═══ EXTRACTED ENTRIES ═══

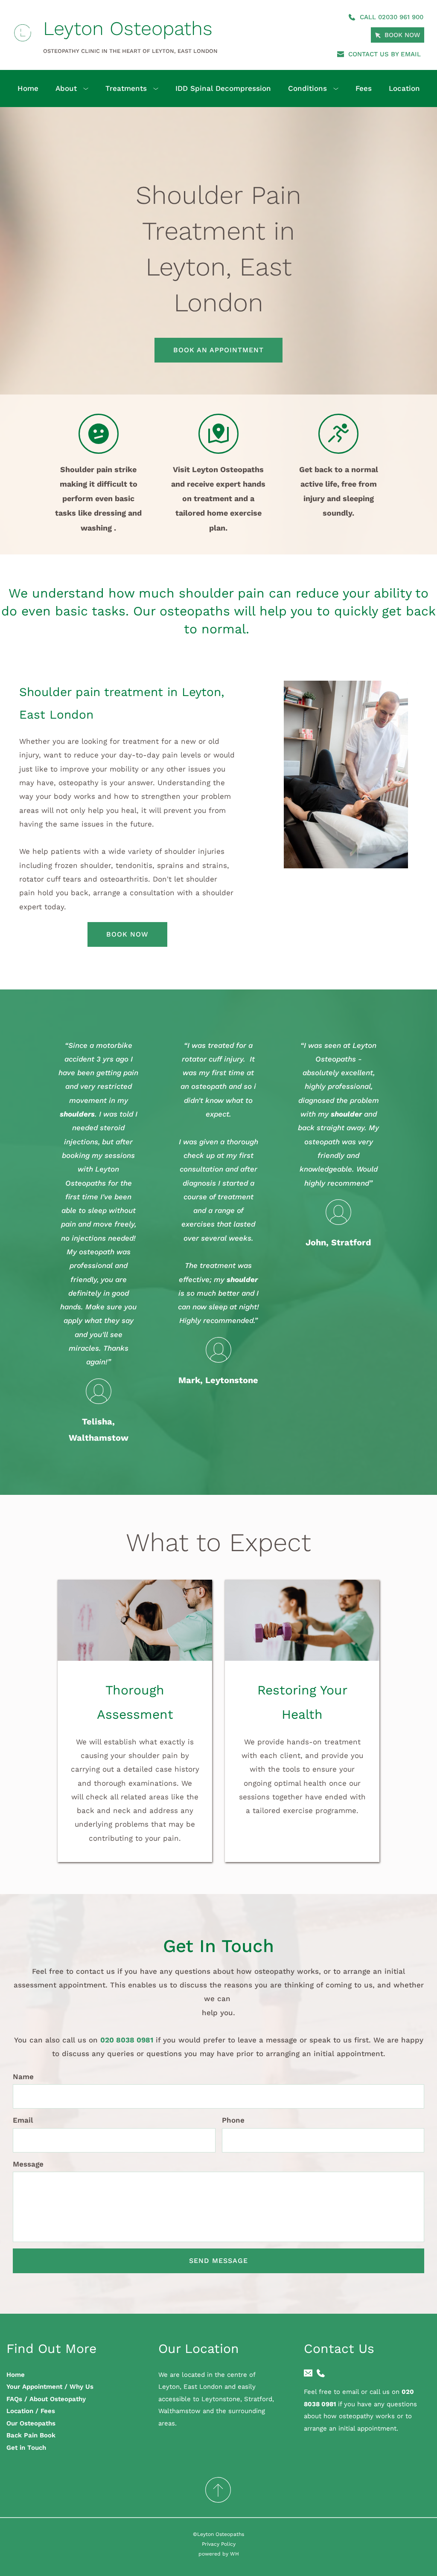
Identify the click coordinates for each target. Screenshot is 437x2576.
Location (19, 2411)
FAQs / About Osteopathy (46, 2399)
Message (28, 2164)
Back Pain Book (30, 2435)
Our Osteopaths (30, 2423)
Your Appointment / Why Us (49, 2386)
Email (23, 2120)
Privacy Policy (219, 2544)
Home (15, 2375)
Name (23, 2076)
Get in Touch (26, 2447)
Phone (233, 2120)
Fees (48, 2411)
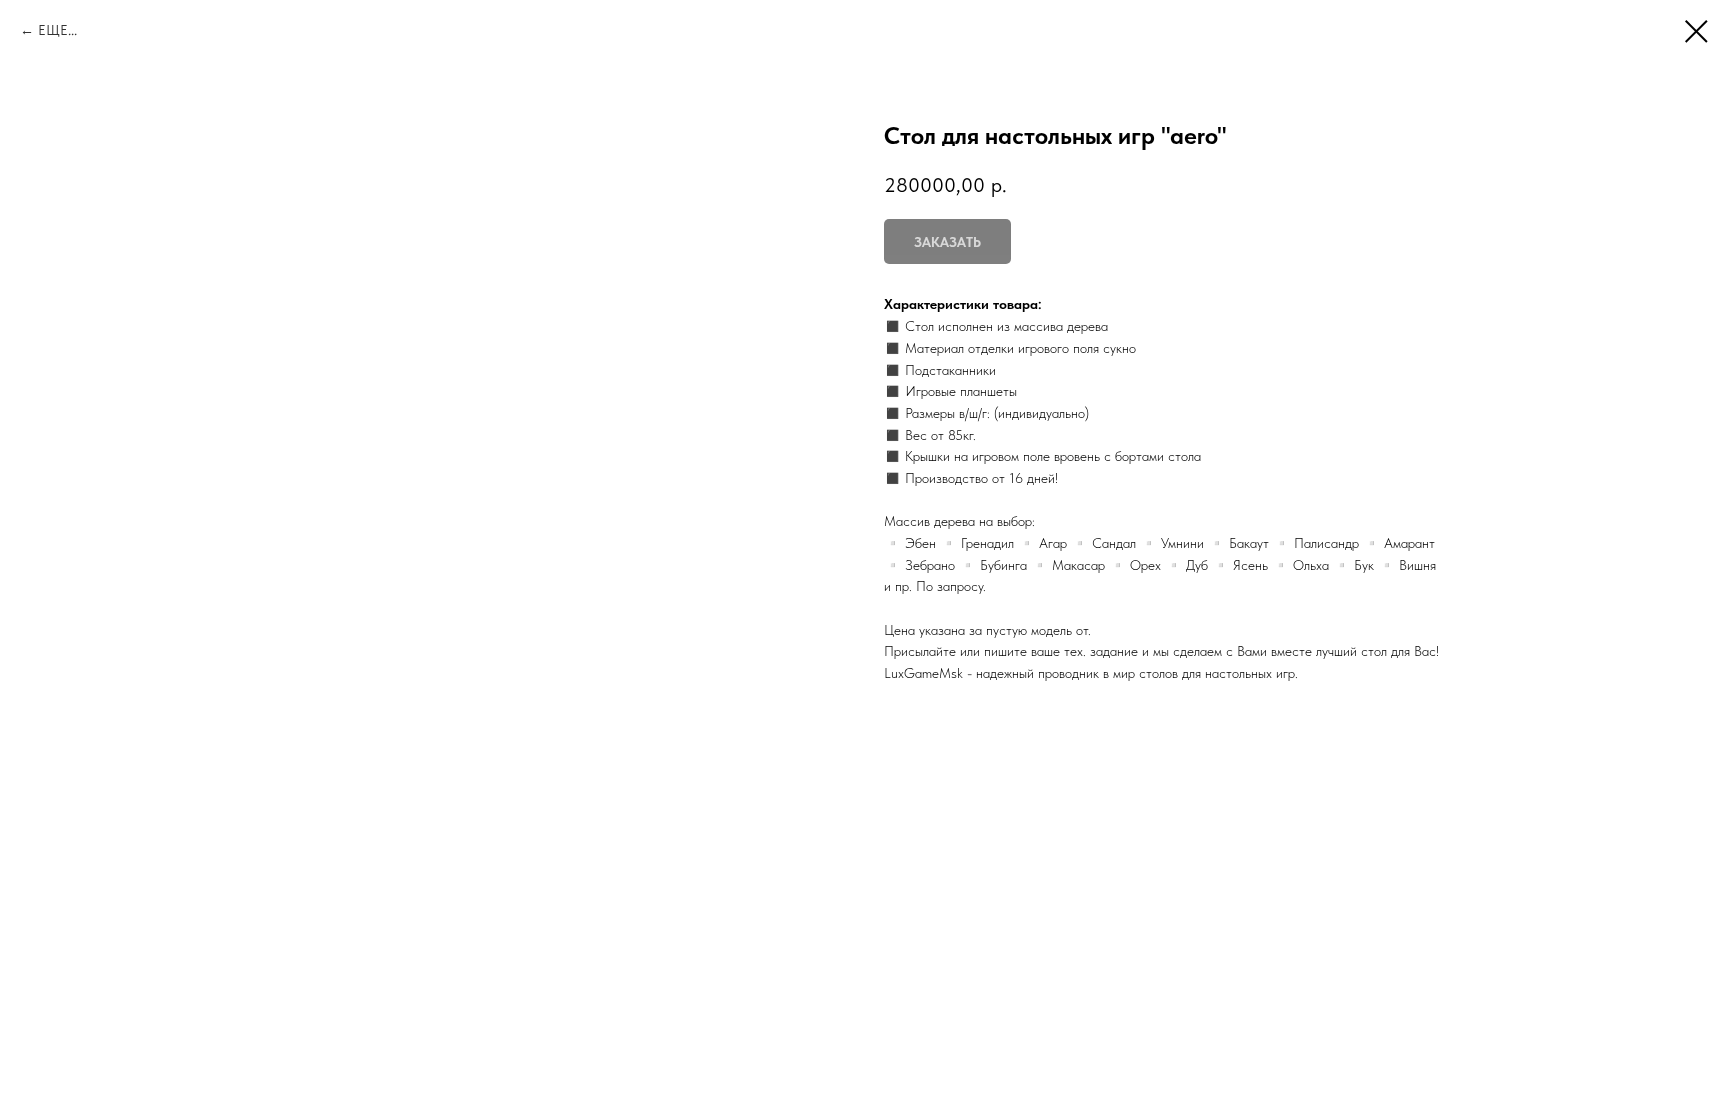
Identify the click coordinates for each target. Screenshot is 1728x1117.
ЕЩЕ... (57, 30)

═══
═══ EXTRACTED ENTRIES ═══

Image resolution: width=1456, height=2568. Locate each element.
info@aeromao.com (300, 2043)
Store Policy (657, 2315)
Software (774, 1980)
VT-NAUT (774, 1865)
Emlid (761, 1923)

═══
═══ EXTRACTED ENTRIES ═══

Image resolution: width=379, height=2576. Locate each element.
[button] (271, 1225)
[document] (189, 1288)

═══

_EXERCISE DIRECTIONS_
Everything above from the line containing "info@aeromao.com (300, 2043)" down to the line containing "Emlid (761, 1923)" should be copied exactly, both end lines included, and nothing else.

_SOLUTION TO THIS PROBLEM_
info@aeromao.com (300, 2043)
Store Policy (657, 2315)
Software (774, 1980)
VT-NAUT (774, 1865)
Emlid (761, 1923)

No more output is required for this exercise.